What to work on
Look through the entries below and report how many lines hold the string "header". Only the number is wanted.
(Material for the task Opens)
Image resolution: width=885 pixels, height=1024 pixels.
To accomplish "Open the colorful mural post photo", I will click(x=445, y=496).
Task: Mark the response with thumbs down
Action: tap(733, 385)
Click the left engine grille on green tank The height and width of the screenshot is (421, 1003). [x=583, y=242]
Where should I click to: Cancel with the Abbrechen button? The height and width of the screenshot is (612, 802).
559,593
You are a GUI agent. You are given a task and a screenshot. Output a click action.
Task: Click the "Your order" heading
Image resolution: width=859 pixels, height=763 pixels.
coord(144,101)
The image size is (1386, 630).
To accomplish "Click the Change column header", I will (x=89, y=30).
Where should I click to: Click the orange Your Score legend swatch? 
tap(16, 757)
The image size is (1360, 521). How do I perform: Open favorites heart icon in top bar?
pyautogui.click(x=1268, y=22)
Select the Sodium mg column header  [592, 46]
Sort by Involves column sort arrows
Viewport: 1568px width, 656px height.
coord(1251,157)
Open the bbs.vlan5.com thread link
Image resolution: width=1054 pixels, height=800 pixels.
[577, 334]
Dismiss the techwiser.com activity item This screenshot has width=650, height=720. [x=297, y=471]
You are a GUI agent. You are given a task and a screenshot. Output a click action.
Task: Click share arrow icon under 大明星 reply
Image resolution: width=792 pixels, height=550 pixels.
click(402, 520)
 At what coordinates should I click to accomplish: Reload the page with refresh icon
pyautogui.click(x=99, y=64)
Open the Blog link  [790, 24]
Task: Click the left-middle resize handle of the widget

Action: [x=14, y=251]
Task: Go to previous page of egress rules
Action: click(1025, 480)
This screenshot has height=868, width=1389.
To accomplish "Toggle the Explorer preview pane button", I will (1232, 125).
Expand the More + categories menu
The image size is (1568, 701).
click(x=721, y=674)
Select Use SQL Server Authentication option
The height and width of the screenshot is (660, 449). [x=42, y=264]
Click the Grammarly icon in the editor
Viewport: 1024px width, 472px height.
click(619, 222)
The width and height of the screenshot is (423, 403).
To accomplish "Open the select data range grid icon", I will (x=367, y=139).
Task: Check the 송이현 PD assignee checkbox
(Material for the task Closes)
Exercise response
2